Honestly, the biggest mistake I see is not asking for help. I think we all feel like we have to just be innately good at handling money but no one is teaching us how to do that. If you didn’t have parents that were good with money, who would you go to? Build a budget and stick to it, check it every week and budget for everything you spend money on, and track it.

4. What's the easiest, simplest, daily way to save money?

The best way to save money is to make it habitual. If you are offered a retirement plan at work and your employer is matching—that’s free money! Take it! Most banks will also do automatic, scheduled transfers to savings accounts but if your bank doesn’t offer that, just think of contributing to your savings as another bill. On the same day every month, you owe your savings account a set amount of money. Budget for it. The old saying goes: pay yourself first, so when you get paid, save first before you spend.

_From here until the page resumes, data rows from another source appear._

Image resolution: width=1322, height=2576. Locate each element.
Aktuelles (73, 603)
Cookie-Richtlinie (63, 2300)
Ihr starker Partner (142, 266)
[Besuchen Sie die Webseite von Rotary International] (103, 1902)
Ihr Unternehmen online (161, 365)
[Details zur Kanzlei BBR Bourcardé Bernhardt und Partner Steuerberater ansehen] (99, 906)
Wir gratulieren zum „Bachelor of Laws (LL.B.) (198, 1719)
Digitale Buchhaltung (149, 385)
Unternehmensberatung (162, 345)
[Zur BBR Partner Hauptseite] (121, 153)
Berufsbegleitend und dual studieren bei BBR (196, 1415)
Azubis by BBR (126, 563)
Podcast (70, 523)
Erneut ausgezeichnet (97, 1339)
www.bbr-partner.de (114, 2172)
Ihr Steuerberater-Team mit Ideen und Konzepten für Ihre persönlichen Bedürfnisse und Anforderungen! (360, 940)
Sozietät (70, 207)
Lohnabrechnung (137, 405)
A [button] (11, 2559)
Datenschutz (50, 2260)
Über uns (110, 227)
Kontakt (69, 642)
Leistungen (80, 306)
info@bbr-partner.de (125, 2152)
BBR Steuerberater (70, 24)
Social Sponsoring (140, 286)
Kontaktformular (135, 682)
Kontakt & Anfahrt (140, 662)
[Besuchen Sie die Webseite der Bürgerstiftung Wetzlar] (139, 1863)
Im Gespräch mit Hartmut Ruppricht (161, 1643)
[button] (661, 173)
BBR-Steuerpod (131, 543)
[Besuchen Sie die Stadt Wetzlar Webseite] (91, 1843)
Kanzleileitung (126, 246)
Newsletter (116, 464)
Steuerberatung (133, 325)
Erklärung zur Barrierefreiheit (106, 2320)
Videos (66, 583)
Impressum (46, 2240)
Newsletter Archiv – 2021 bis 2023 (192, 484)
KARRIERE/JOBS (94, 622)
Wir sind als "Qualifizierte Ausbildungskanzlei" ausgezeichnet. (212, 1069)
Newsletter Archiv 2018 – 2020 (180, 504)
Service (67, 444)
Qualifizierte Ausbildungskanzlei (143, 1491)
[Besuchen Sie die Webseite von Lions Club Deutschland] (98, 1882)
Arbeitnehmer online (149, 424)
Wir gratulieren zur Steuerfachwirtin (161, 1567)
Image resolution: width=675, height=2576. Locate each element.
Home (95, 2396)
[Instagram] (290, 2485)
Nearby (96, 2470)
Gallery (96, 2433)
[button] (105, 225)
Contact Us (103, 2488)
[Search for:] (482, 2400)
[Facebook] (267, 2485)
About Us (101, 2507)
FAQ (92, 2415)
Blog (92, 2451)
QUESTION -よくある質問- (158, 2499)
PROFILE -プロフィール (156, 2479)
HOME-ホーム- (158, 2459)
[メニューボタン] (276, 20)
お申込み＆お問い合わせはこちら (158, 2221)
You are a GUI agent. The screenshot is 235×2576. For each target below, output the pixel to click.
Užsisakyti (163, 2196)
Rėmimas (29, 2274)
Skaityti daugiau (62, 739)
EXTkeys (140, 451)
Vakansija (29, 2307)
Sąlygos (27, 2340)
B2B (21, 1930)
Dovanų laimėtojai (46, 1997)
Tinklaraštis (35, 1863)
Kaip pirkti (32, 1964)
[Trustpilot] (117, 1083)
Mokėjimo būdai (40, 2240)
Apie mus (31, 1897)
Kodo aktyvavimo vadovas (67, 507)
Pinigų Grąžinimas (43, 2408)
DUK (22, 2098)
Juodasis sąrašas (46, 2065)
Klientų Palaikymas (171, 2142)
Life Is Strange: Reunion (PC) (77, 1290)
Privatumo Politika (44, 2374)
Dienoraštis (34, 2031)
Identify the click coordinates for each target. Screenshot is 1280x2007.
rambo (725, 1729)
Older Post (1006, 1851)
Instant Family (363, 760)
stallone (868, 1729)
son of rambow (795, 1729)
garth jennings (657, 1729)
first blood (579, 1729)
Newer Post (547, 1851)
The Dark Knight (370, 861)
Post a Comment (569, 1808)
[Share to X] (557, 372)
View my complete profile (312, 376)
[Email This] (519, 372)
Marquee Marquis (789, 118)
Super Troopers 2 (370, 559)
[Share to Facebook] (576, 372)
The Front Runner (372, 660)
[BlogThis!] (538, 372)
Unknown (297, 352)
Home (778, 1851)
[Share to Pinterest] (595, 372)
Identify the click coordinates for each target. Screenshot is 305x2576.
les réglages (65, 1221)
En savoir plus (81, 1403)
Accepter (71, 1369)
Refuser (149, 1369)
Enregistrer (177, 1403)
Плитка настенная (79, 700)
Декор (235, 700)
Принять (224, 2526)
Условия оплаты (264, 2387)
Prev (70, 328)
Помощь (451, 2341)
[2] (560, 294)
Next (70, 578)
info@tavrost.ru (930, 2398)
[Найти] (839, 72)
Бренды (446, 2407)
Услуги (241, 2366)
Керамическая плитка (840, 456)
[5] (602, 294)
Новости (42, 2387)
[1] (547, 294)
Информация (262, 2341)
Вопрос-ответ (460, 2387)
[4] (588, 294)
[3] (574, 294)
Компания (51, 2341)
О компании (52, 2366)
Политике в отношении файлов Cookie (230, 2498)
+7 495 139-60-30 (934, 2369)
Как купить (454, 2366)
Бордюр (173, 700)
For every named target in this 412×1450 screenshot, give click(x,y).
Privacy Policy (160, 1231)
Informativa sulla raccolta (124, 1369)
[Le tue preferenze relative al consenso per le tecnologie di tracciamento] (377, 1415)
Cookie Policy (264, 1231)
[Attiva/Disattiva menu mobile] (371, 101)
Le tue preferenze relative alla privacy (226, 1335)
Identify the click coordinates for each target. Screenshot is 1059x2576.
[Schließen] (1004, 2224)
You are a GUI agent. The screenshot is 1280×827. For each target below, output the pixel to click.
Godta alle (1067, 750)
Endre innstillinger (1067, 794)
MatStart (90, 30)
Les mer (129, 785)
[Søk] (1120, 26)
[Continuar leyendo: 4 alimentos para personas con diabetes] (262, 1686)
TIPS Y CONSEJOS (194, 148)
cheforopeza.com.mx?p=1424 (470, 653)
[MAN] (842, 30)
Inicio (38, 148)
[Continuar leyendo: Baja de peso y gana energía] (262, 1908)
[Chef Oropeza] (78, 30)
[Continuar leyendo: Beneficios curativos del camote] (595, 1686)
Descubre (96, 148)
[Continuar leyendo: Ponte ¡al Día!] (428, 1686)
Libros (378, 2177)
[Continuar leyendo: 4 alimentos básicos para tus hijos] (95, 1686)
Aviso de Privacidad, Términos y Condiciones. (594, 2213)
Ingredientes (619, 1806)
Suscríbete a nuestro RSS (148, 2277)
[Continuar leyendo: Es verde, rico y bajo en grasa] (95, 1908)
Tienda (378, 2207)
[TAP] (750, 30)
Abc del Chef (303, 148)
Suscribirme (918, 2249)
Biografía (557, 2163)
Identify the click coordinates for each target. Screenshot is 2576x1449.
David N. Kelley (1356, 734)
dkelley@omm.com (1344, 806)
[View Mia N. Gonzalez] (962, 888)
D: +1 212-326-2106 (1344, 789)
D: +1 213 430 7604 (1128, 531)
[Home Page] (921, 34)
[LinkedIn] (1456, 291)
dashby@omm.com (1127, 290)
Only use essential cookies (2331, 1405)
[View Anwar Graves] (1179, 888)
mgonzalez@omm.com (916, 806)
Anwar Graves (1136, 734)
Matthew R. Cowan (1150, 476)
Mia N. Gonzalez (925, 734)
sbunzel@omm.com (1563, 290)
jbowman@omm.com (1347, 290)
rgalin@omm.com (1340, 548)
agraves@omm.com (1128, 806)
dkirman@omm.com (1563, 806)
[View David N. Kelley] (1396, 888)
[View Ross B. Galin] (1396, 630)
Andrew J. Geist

5. Everyone has their "guilty pleasures" like a hobby or favorite drink/snack. Can you tell us what yours is and why it's worth the money?

Well, I actually really like the craft beer scene here in Billings. Our good friends own Thirsty Street Brewing and they have turned me into a total beer snob! I also used to have an office inside of the Last Chance Cider Mill and was spoiled with getting to try all of the ciders there as well. We have such great local small businesses right here and I think it’s always worth it to put back into someone’s dream. I especially love our downtown and whenever I want to give into temptation, the restaurants and breweries here are just fantastic. 

6. If you could broadcast one thing about financial health, what would it be?

Give yourself some grace. We all make mistakes. That’s what makes us human and that’s how we learn. The problem arises when we do make a mistake, we beat ourselves up so much because we aren’t perfect and then we miss the opportunity to get better. When we are embarrassed about our financial past, or about our future, we avoid getting help. I hope that I can provide the Billings community with a place to feel welcome and to have a support system, and to find that roadmap on how to reach their financial goals.